LUÍS FERNANDO MANZOLI
JULIANA COISSI

DA FOLHA RIBEIRÃO

São Carlos, cidade de 220 mil habitantes do interior paulista, criou há seis anos um núcleo com o objetivo de aplicar integralmente o ECA (Estatuto da Criança e do Adolescente) no atendimento ao jovem infrator. Os resultados obtidos têm colocado a cidade como um exemplo no Estado.
Em 1998, três anos antes da instalação do NAI, 15 adolescentes de São Carlos cometeram homicídios. Em 2005, o número caiu para um e, em 2006, não houve nenhum caso.
Segundo o padre Agnaldo Lima, ex-coordenador do NAI e atual presidente do Conselho Municipal dos Direitos da Criança e do Adolescente, a média de reincidência de jovens que cumprem medidas socioeducativas na cidade foi de 4% no ano passado - no Estado, 29% dos adolescentes atendidos no regime fechado e aberto voltaram a cometer um crime em 2006.
Em Americana, segunda cidade do Estado a inaugurar um NAI, em abril de 2005, a reincidência em 2006 foi de 20%.
Uma das estratégias do núcleo é usar tolerância em relação ao adolescente que comete um crime.

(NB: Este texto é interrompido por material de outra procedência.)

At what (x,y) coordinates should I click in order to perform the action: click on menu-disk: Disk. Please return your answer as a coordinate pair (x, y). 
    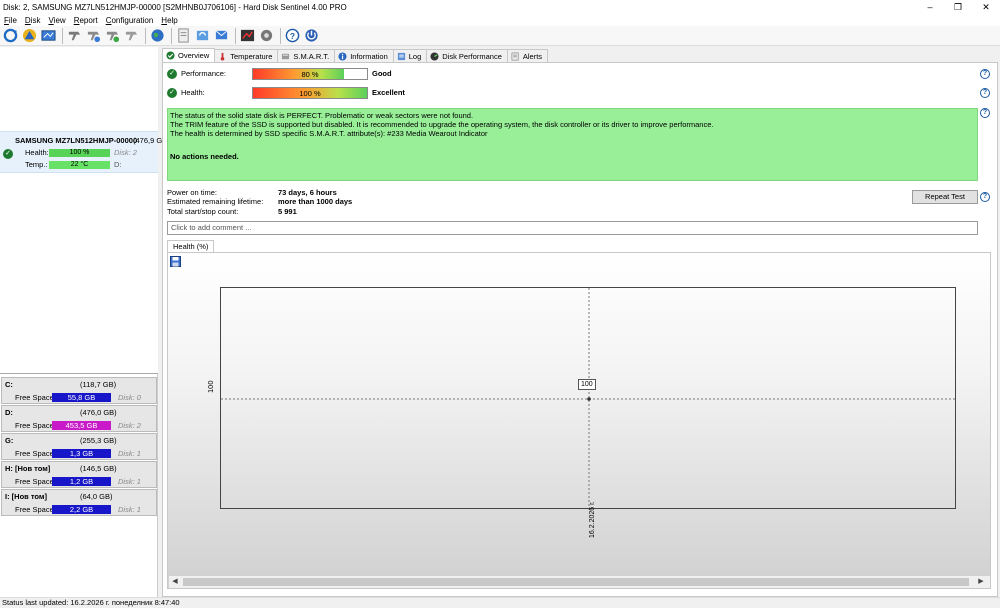
    Looking at the image, I should click on (33, 20).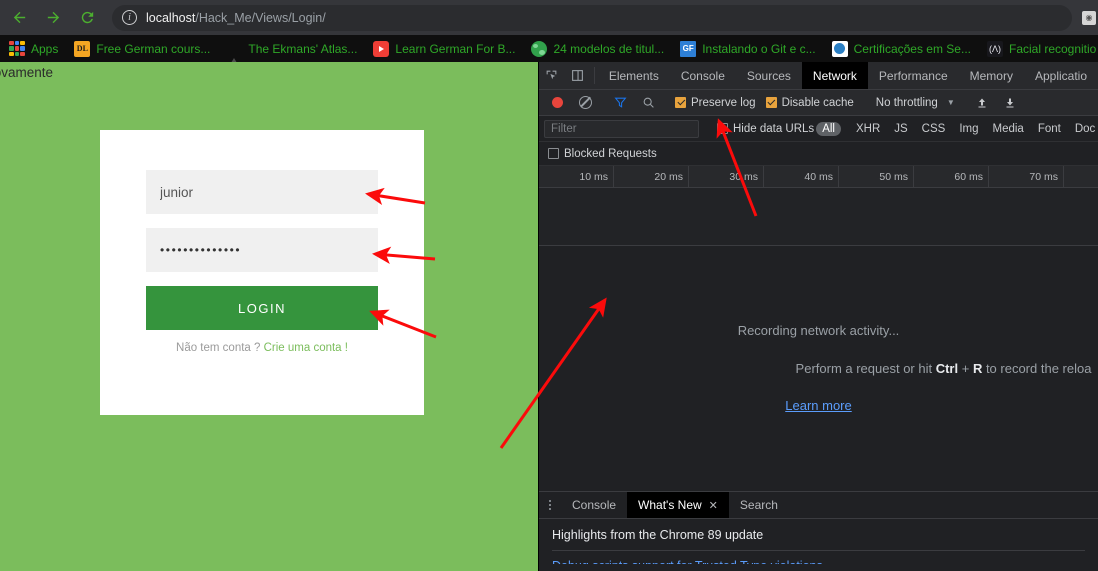 The width and height of the screenshot is (1098, 571). I want to click on hide-data-urls-checkbox: Hide data URLs, so click(766, 129). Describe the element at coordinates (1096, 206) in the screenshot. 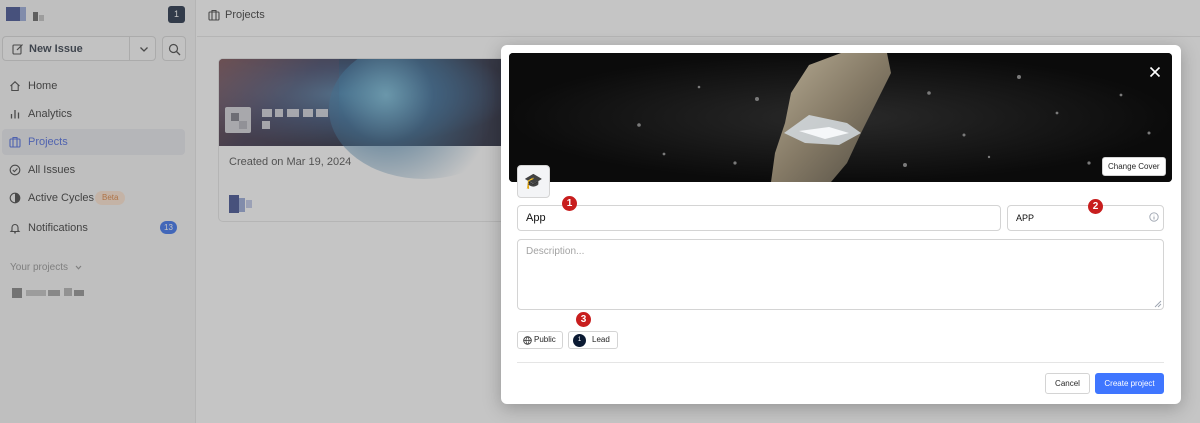

I see `annotation-marker-2: 2` at that location.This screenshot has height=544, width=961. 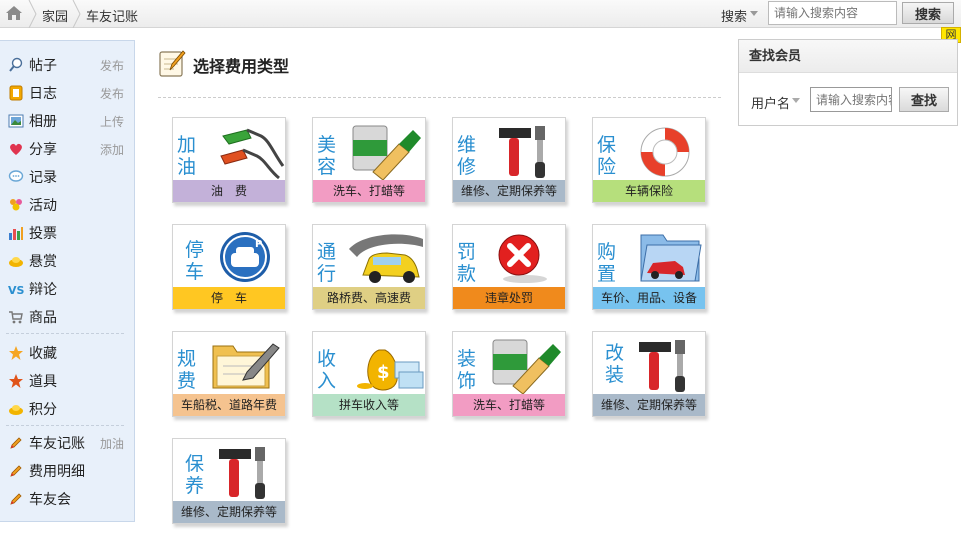 What do you see at coordinates (509, 298) in the screenshot?
I see `tile-caption: 违章处罚` at bounding box center [509, 298].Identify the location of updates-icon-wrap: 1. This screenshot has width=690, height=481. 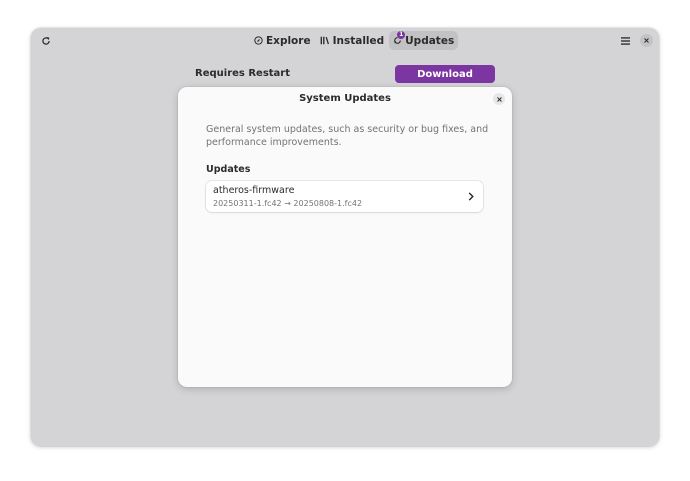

Segundo o juiz da Infância e Juventude de São Carlos, João Galhardo, a cada semestre pelo menos 15 jovens que cometeram crimes graves e teriam de ser internados são enviados para medidas mais leves, como a semiliberdade.
No ano passado, dos 850 jovens infratores atendidos pelo núcleo, apenas nove (ou 1,05%) receberam punição máxima da Justiça prevista pelo ECA e foram enviados para unidades de internação. Para comparar, em Ribeirão Preto, que também tem um NAI, dos 903 adolescentes que cometeram atos infracionais de janeiro de 2006 até este mês, 177 jovens (19,6%) foram internados na Fundação Casa, antiga Febem.
"O que fazemos é olhar para o adolescente, e não para o ato infracional. Em vez de investirmos em baldes para conter a água, tentamos fechar a torneira", diz o padre Lima.
Enquanto espera a aplicação da punição, o jovem em São Carlos realiza atividades escolares, artísticas e esportivas, no espaço do próprio NAI.

Internação
Das seis medidas socioeducativas previstas pelo ECA, São Carlos só não tem a internação -executada, quando necessário, por unidades da Fundação Casa em Ribeirão, Araraquara ou São Paulo.
Também não há celas no NAI de São Carlos. O local reservado para a internação provisória do jovem que espera sentença judicial tem portas, e não grades como em outras cidades.
Para o sociólogo canadense Marc Le Blanc, referência no estudo mundial da delinqüência juvenil que esteve em Ribeirão na quinta passada, quanto menor a abordagem punitiva, maior a taxa de sucesso e, com o tempo, menor a delinqüência.
Umaia El Khatib, terapeuta ocupacional e professora da UFSCar (Universidade Federal de São Carlos), afirma que o modelo é um avanço em comparação com outros sistemas de atendimento ao adolescente infrator, mas ainda incorpora a "visão errônea" de que o adolescente infrator tem de ser punido em vez de educado.